People also want midwifery care. While attending VBAC patients is within scope for Certified Nurse Midwives (and LMs as well), many hospitals (even in WA State) have restricted CNMs from attending VBACs – forcing these patients to have OB care only. While this may be a well-meaning approach, in effect, some people who strongly value midwifery care may consider a planned community birth – because they can have a health care provider who they know, and who will support their desire to have a low-intervention birth. Greater availability of in-hospital midwifery options with CNMs might decrease the likelihood of pregnant people choosing to plan a home VBAC.

Study aims

This study was mostly descriptive – this means we described the rates of outcomes for both birthing person and the neonate. But, we also did a statistical comparison of planned birth centers and home births.

We had two primary goals:

  1. Report outcomes data from this cohort and compare to other studies of community birth in similar settings
  2. Compare planned home to planned birth center births.

Key findings

Low rates of perinatal and maternal (birthing person) complications.

Low Cesarean rates, low NICU admissions. Perinatal mortality (combined intrapartum and neonatal deaths 0-6d) was low and comparable to international benchmarks from other published community birth studies. Importantly, these other studies were in settings where midwifery and home birth is held up as a ‘model’ for better integration compared to the US. We make the case that WA state midwifery *is* better integrated – and hence outcomes are comparable to other settings.

There was no detectable difference in outcomes for planned home births compared to planned birth center births.

But what about those first time pregnancies – 30% of them transferred to hospital!!

One of the other key findings was that we reported 30% of first time birthing people transferred to hospital in labor. What is important is that this is right in line with what is reported from the UK (also 30%), from Canada (more like 40-50%), and slightly higher than other US studies (20-28%).

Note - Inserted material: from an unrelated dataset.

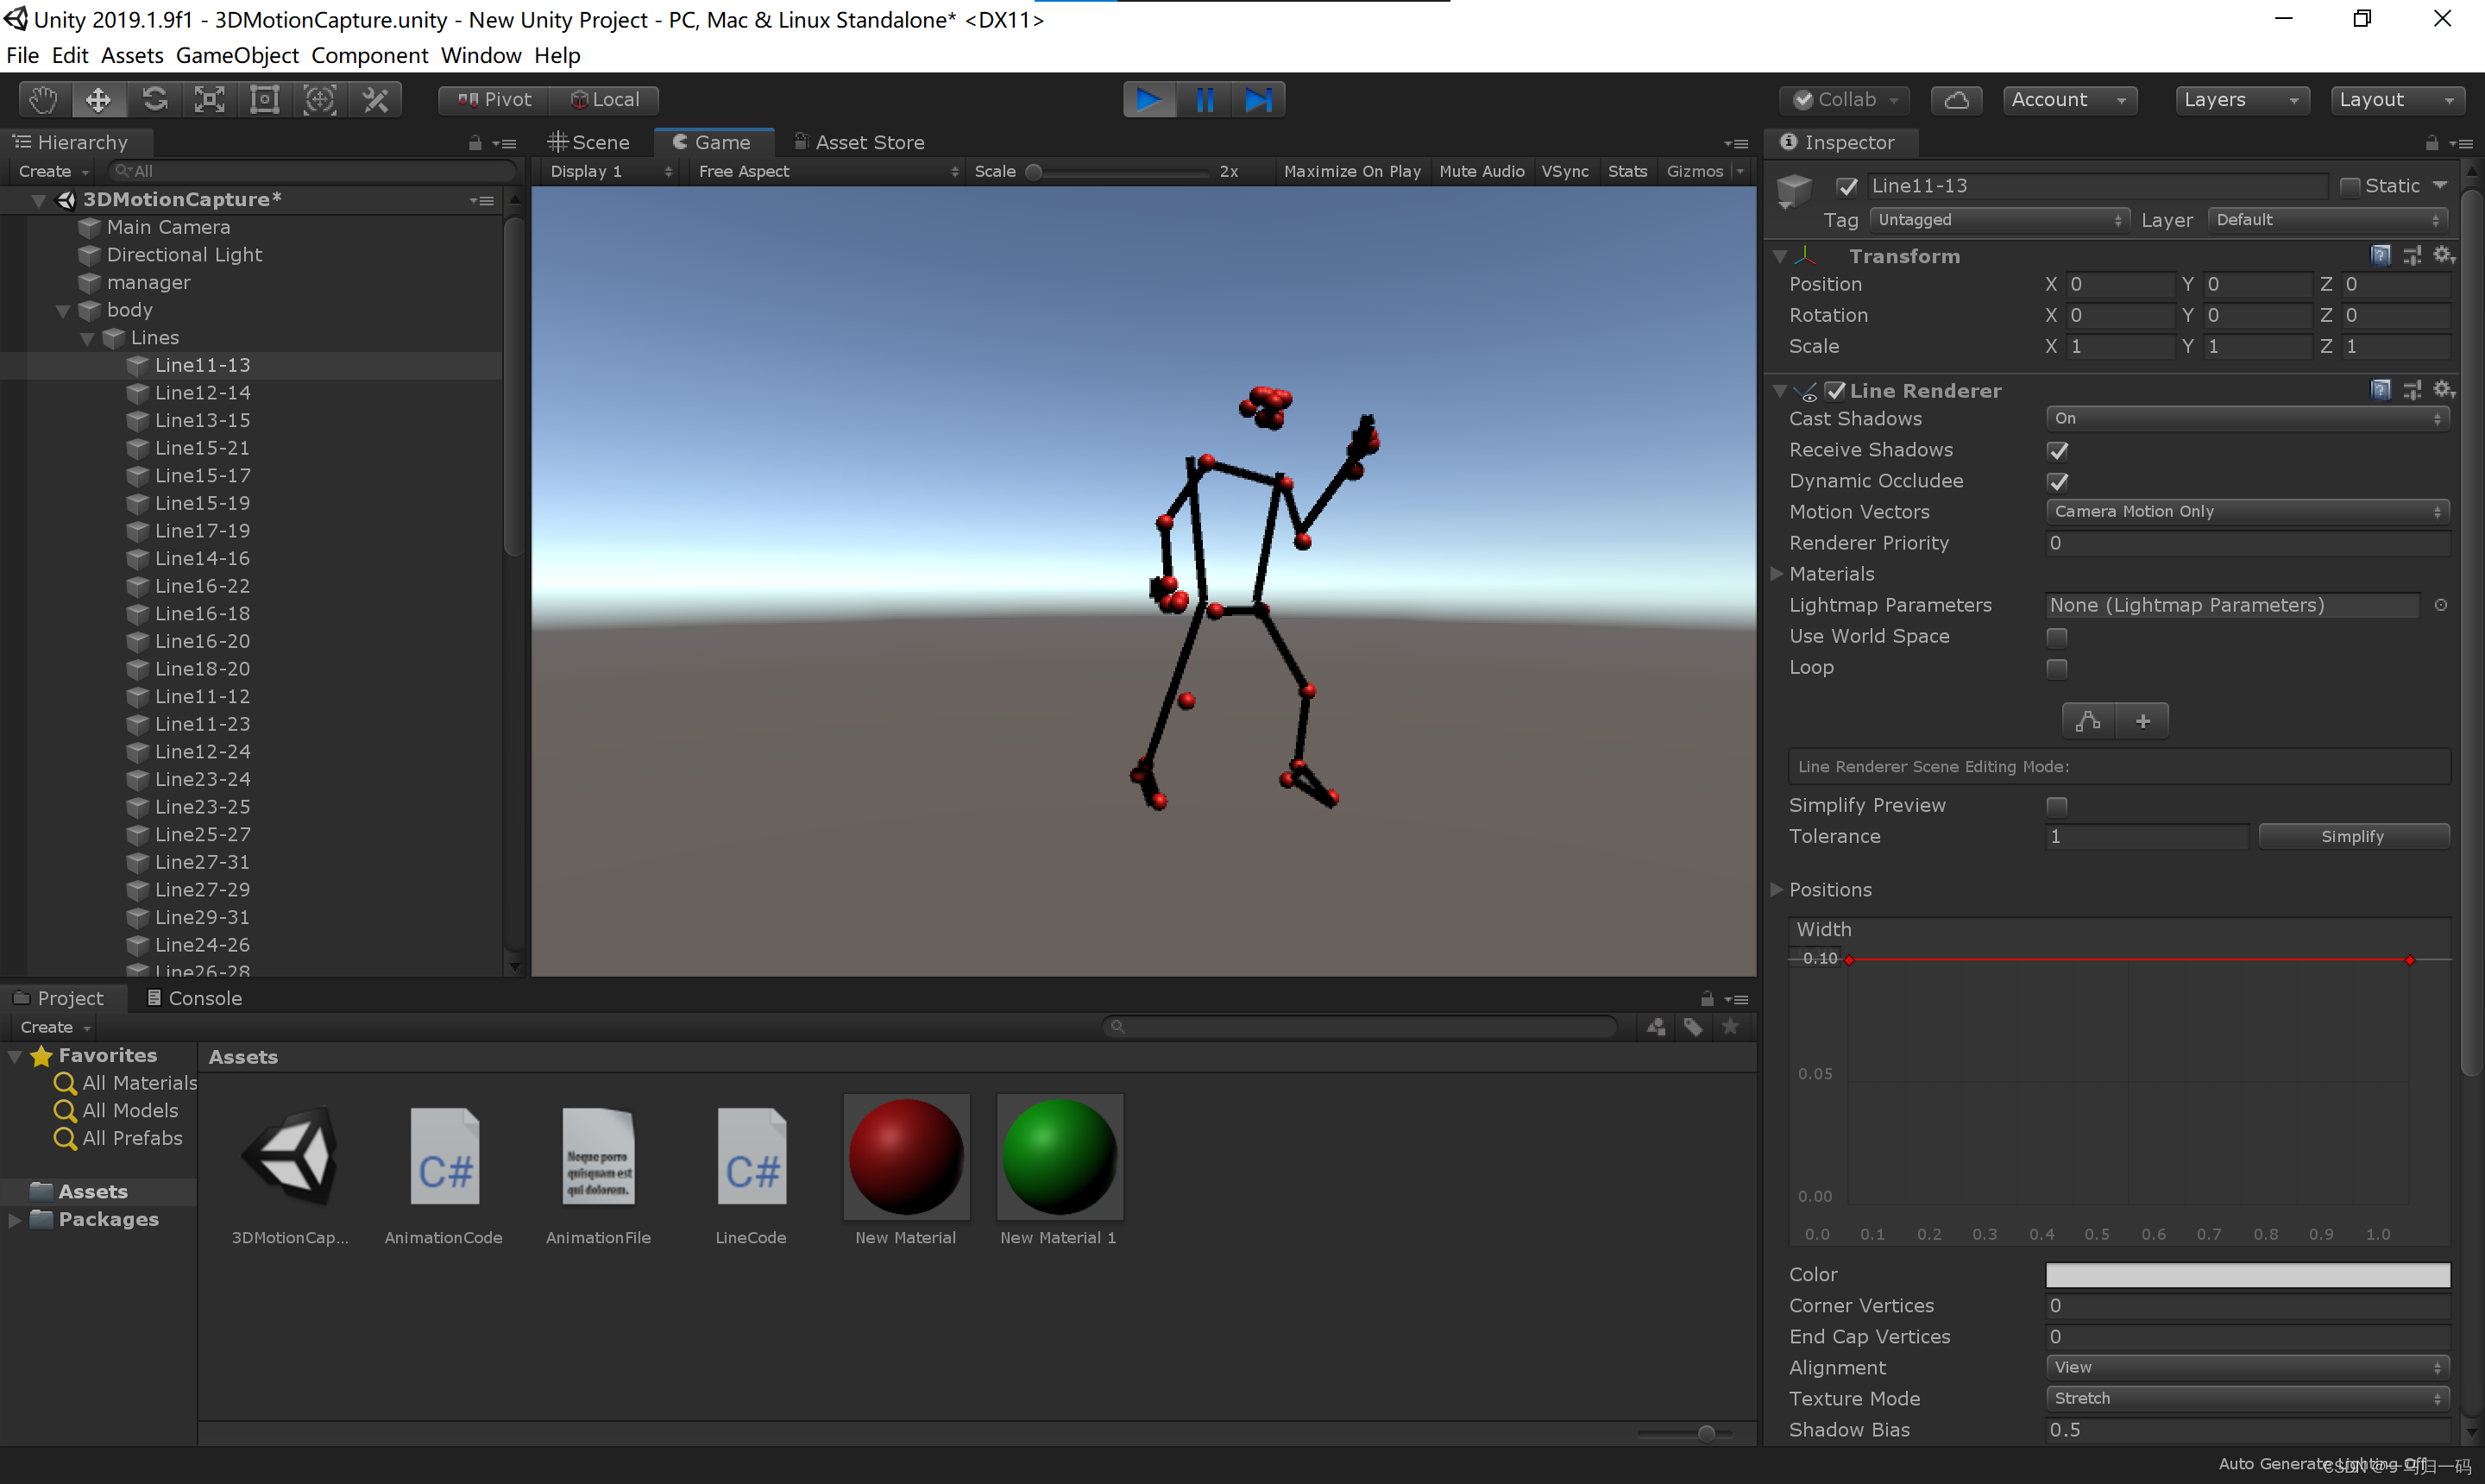Screen dimensions: 2485x1484
Task: Select the Rotate tool icon
Action: (x=154, y=99)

There are a few really important things about this.

First, even after a transfer, 63% went on have a vaginal delivery (~37% had a cesarean). So, given that many US hospitals have a baseline cesarean rate for first time birthing people that is in the 30%-35% range, this is still a pretty good chance of having a vaginal birth.

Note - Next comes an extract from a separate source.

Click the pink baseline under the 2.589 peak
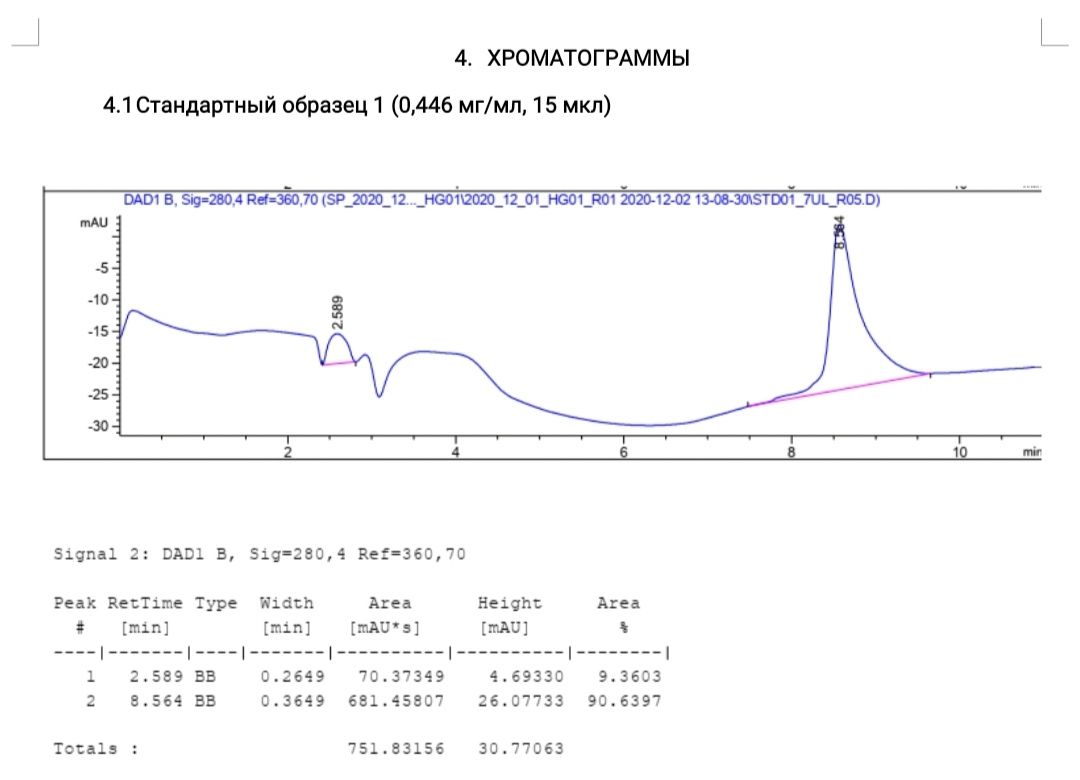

Second, transferring to hospital is not a “bad outcome” or a failure. This is an important part of informed choice, safe community birth and midwifery care risk management. People who plan to birth in the community may choose to go to hospital because they want medical pain management or simply because they decide they want to be in the hospital setting. A midwife may recommend a transfer as well – for slow or stalled progress (by far the most common reason), for therapeutic rest (especially in the case of a long prodromal labor). Or, much less commonly, a midwife may recommend a transfer for fetal reasons (heart rate), or for symptoms or vital signs in the birthing person (blood pressure, temperature, bleeding).

Improving the integration of community midwives in the US could be important to achieve comparable outcomes in other US states.